Tutarlılık konusunu ele alan ve bazı kavramları hatırlatan Demir; “Malumdur ki bir nesnenin varlık olması, hayattar sayılabilmesi yani vücut sahibi olarak şuurlu eylemler ortaya koyabilmesi için İlim, İrade, Kudret özelliklerinin olması gerekir. İlim, Okumakla veya görmekle veya dinlemekle veya ihsan-ı Hak'la elde edilen malumattır. İrade, ihtiyardan daha geniştir, umumidir. İhtiyar, taraflardan birini diğerine tafdil ile beraber tercihtir. İrade; yalnız tercihtir. Kudret, Bu sıfat insanlar için kullanıldığında takat, güç yetirebilme, kabiliyet anlamlarında kullanılabilir. Fakat diğer sıfatlarda olduğu gibi mutlak kudret Cenab-ı hakk’ın Kudret-i Ezeliyesidir. Nasıl ki bir kelimenin işitilmesinde; bir adam, bin adam birdir. Yaratılış hususunda da Kudret-i Ezeliyeye nisbeten bir şey ile bin şey birdir. Nev ile fert arasında fark yoktur.” dedi.
Bütün mahlukatın ve zihayatın Cenab-ı Hakk’ın muvazzaf birer mesrur askeri olduğunu söyleyen Demir, ‘’İnsanlar ve cinler ibadet için yaratılmasının yanında, bütün camid ruhsuz varlıklar dahi kendi lisan-ı halleri ile zikirlerini dillendiriyorlar. Yalnız bu yönü ile insanlar, cinler ve şeytanlar irade göstermede serbest bırakılmıştır. İrade sırrından dolayıdır ki, insanlar terakiyatta sabit olan melekleri geçebiliyorken.. Yine iradesi ile Allah’a karşı gelen şeytan seviyesine düşebiliyor’’ dedi.
İLİM - AMEL İLİŞKİSİ
Seminerin başlığı olan tutarlılıktan neyi kastettiğine açıklık getiren Demir, “Tutarlılık, sahibi olduğumuz ilimlerin ihlas ile amele dökülmesi diye tanımlanabilir. Bilinen bir hakikatin, ilmin amele dökülebilmesi için insanın önünde nefs-i emmare ve şeytan gibi iki düşman bulunmakta.

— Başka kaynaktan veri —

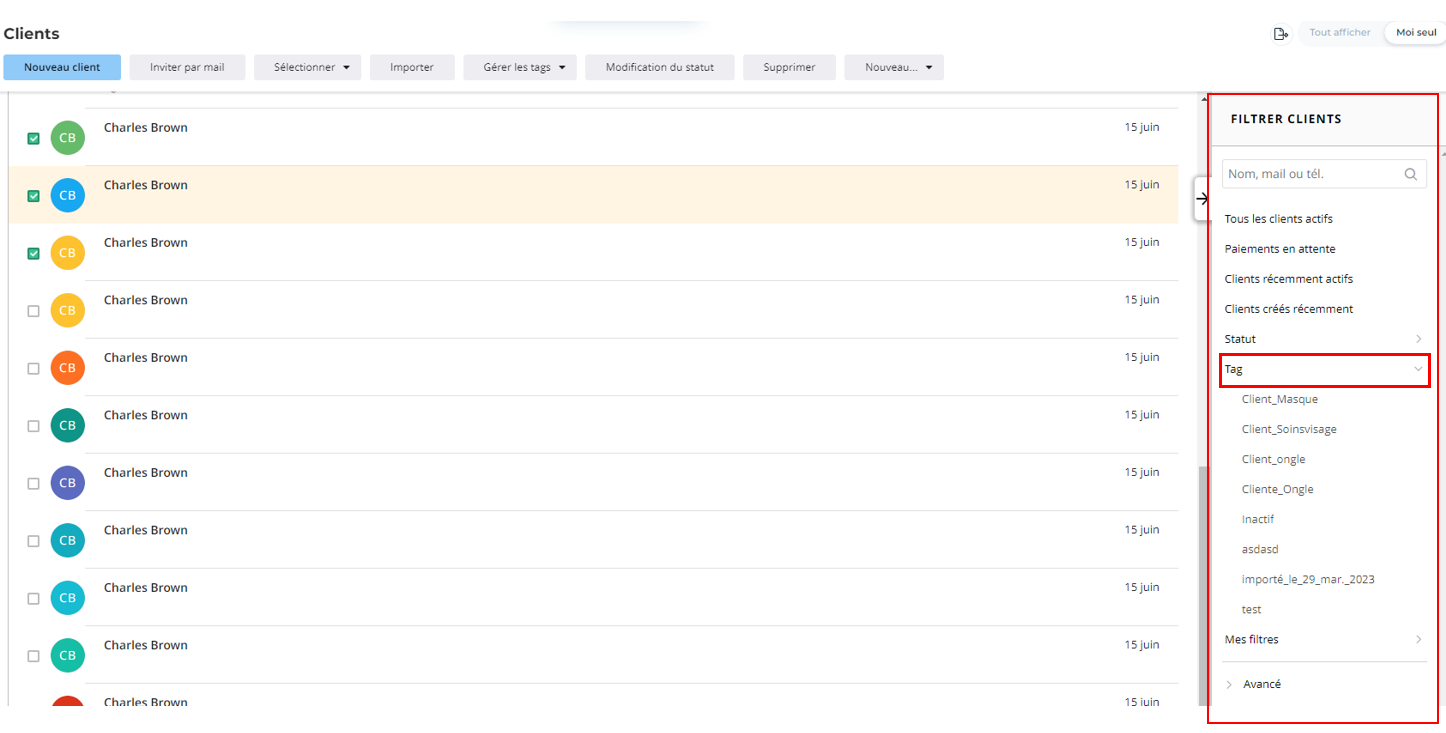Image resolution: width=1446 pixels, height=733 pixels.
Task: Open the Gérer les tags dropdown
Action: pos(520,67)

Mesela nefs-i emmare sefahetle hissiyat-ı insaniye dokunmakta ve onu kul olma yolundan alıkoymaktadır. Şeytan ise fikir verme yoluyla, dalalet ayağı ile enaniyet-i insaniyeye dokunarak onu yolundan saptırmaya çalışmaktadır. Bir başka deyişle nefs-i emarenin insan üzerindeki ihtisas alanı insanın nebati ( camid ) ve hayvani ( nefis )yönüdür. Şeytanın ise insan üzerindeki ihtisas alanı insani ( akıl ) ve meleki ( ibadet )yönüdür.
İlmin amele dönüşmesinde nefs-i emmare ve şeytan insanın yollarına gem vurmak sureti ile engeller oluşturduğunu biliyoruz.” dedi.
İRADE NASIL GÜÇLENİR?
Seminerine iradenin nasıl güçlendirilmesi gerektiğini açıklayarak devam eden Demir, “Malum insan hayr-ı mahz ve şerr-i mahz arasında bırakılmış bir varlıktır. İkisini tercih noktasında serbesttir ve meyyaldır. Tercihler irade ile yapılıyor. İradenin başına da nefs-i emmare ve şeytan musallat edilmiş. O halde bunlara karşı korunmak yani takvalı olmak ilk düşünmemiz gereken meseledir.” diyerek seminerine son verdi.